UAMS-UA Research Yields Long-lasting Disinfectant Spray for Surfaces

By Amy Widner

The project is one of many at both campuses that uses research funding quickly made available during the COVID-19 pandemic for projects that could have a direct impact on treatment, prevention or containment of the virus’ spread. The researchers have a prototype and a company ready and are working to make the product available to the public.

The spray has been shown to be an effective antibacterial agent and is being explored for antiviral properties. The spray also lasts longer than standard cleaning solutions — researchers have demonstrated it can withstand up to 50 touches on a metal surface or 40 days before it needs to be reapplied.

They have experimented with using a green dye in the spray material, so a person approaching a surface that had been sprayed could tell by sight whether it was safe to touch – as long as it still appeared green – or if more disinfectant needed to be applied.

The spray could be used in high traffic areas where many people are touching doorknobs and fixtures, such as hospitals, schools and bathrooms, and it could also be sprayed on packages in distribution centers, without damaging them, to better protect employees and consumers, the researchers said.

The spray was developed by a team that includes Professor Peter Crooks, Ph.D., D.Sc., and postdoctoral fellow Soma Shekar Dachavaram, Ph.D., both from the UAMS College of Pharmacy, and Professor Jamie Hestekin, Ph.D., and doctoral student John Moore, Ph.D., both in chemical engineering at the U of A. The original development of this work came from an NSF Epscor Track 1 project led by Min Zou, Ph.D., professor of mechanical engineering at the U of A, and Steve Stanley, Ph.D., from the Arkansas Economic Development Commission.
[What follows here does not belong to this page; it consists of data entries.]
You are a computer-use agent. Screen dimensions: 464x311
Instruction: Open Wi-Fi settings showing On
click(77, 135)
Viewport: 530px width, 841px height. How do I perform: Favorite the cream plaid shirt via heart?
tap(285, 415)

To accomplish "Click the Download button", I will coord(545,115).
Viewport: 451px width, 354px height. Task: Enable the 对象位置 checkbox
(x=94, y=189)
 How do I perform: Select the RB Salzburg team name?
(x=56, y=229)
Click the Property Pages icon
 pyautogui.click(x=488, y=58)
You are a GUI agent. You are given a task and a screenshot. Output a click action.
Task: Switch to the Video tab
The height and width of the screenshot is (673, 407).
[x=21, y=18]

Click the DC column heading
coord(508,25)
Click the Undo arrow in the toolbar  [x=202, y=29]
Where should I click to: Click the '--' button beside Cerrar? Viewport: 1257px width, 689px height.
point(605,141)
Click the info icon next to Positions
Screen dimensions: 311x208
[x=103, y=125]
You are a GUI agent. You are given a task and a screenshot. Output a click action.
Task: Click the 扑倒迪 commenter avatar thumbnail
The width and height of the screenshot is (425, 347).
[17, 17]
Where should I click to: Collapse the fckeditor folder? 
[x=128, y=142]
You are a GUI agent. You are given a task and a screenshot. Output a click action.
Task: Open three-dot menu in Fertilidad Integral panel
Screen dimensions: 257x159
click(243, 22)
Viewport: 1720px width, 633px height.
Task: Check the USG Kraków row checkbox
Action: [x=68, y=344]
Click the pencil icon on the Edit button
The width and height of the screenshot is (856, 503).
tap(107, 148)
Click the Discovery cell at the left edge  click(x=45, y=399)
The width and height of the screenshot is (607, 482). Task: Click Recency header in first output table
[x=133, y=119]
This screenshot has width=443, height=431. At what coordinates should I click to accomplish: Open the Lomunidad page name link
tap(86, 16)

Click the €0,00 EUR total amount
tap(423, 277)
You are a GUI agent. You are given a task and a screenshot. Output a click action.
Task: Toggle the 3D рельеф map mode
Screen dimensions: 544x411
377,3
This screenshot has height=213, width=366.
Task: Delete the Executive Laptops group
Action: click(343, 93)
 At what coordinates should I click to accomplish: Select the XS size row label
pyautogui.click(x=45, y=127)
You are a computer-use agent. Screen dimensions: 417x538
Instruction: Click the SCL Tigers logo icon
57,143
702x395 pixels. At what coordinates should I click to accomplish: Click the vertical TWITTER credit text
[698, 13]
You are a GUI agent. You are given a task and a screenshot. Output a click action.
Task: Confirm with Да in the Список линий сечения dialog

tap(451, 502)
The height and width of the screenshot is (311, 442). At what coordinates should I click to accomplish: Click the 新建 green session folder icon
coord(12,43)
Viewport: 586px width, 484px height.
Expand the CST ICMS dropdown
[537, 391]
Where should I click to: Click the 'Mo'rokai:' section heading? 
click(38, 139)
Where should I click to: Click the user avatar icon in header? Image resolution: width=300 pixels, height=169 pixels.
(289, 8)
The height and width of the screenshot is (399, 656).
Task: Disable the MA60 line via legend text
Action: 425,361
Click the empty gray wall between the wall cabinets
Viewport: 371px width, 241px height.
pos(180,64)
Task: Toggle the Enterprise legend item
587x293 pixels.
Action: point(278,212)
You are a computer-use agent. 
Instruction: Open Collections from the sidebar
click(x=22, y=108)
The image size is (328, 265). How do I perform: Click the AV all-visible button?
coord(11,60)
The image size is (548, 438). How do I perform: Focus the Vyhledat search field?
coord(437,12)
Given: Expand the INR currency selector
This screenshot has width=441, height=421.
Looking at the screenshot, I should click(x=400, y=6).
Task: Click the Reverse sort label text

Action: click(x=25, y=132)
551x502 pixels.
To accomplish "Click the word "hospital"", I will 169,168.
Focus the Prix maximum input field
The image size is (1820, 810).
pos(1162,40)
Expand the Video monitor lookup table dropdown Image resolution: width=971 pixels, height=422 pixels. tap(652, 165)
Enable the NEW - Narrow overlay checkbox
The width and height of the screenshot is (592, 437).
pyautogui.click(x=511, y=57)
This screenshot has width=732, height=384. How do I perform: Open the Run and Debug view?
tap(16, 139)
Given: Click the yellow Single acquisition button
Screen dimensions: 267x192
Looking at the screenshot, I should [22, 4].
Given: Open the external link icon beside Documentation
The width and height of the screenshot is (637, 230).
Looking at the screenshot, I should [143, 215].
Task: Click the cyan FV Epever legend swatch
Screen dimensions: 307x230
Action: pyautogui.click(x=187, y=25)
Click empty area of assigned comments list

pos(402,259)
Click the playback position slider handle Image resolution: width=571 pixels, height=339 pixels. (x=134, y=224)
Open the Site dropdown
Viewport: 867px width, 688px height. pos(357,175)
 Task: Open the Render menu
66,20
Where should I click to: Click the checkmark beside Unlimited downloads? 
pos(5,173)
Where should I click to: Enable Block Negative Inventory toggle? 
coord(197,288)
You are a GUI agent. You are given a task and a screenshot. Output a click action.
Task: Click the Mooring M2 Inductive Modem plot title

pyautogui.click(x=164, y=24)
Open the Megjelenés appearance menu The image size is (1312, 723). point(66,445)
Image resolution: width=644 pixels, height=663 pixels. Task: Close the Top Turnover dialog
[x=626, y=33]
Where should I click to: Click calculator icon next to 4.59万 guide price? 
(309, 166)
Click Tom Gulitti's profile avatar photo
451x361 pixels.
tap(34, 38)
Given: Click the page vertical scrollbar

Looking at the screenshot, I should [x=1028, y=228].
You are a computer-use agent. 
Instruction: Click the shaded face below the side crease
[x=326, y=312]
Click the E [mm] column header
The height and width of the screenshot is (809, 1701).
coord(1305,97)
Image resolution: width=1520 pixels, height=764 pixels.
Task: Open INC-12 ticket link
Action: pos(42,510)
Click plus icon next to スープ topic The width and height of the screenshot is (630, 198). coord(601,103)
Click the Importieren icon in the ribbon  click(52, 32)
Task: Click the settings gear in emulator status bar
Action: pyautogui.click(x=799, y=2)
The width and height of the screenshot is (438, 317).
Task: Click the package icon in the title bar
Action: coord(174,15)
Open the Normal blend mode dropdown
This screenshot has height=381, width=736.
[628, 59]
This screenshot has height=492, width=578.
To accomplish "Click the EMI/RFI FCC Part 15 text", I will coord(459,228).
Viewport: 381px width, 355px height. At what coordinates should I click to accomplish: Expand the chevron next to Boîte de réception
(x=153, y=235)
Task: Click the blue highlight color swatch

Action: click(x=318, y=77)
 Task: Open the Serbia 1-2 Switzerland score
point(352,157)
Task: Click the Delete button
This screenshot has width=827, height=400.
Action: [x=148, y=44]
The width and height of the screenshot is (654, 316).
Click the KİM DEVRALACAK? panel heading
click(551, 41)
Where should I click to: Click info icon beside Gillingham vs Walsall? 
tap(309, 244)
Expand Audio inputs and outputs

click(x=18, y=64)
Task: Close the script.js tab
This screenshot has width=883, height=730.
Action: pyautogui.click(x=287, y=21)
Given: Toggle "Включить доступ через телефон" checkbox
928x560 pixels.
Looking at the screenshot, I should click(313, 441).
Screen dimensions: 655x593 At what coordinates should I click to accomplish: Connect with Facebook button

When the COVID-19 pandemic intensified and research funds became available, Crooks said he looked at his ongoing research to see if any of his areas of expertise could be reapplied to help fight COVID-19. He and his partners at the U of A had been studying nanocellulose for its potential as a non-toxic way to better deliver prescription drugs inside the body. Although this didn’t immediately suggest a connection to COVID-19, Crooks said he and his colleagues kept brainstorming until they realized cellulose could serve as a safe, natural and effective medium for transmitting something outside of the body as well – in this case, disinfectant.

“I would encourage other researchers to be open-minded and look for opportunities like this, and to think very carefully about re-casting your area of research expertise to help with COVID-19 in any way you can,” Crooks said. “There are all types of problems associated with COVID-19, from pre-infection, to initial health concerns, to post-infection. Your expertise may be able to save lives, however far-fetched it might seem at first glance.”

Crooks and his colleagues had already been working closely with cellulose for five years, so he had already conquered many of the big challenges associated with turning it into a carrier and had a lot of practice at this technique. This allowed him to quickly re-apply this skill to the disinfectant project.

The other factor that makes for quick turnaround is that all of the antiviral substances involved are already FDA-approved and will not be ingested so there will not need to be extensive and time-consuming clinical trials.

Researchers have a preliminary prototype under testing and have started a business called Nanocellutions, where Moore is the CEO. The spray can be produced as a liquid, which can be aerosolized by the client, or it can come prepacked as an aerosol can.

Hestekin said the research represents an important step in the world’s potential road to recovery from the pandemic.

“When the lockdowns end, there will be a need for the public to feel safe going out again,” he said. “Since it is known that COVID-19 can survive a significant amount of time on surfaces, a surface coating that works on doorknobs, countertops, etc., is needed to make the public feel safe touching these surfaces without risk of being infected.”

The technology is patent pending, and researchers were recently awarded a $194,000 grant from the National Science Foundation to support the work. In that project, researchers work with Christa Hestekin, an associate professor who holds the Ansel and Virginia Condray Endowed Professorship in Chemical Engineering at the U of A, on virus identification and destruction. The project has also been supported by the University of Arkansas Chancellor’s Commercialization Fund.

“The goal is to provide a quick-drying surface coating material that can be easily handled and used by both large companies and consumers,” Moore said.

Hestekin said the product is unique because the application happens in a one spray step and uses a process known as “click chemistry” to combine nano-sized cellulose and antiseptic agents. Those agents create compounds with antibacterial and antiviral properties that attach onto the surface and develop into films through an auto-assembly process.

Hestekin said it’s important to remember proper hygiene is the first step in preventing the spread of COVID-19.

“Although there is no substitute for proper hand washing, this product could provide a secondary barrier to help slow the spread with a visible marking when the product is effective,” he said.

Peter Crooks holds the Simmons Chair in Cancer Research at UAMS. Hestekin is the Ralph E. Martin Professor of Chemical Engineering at the University of Arkansas.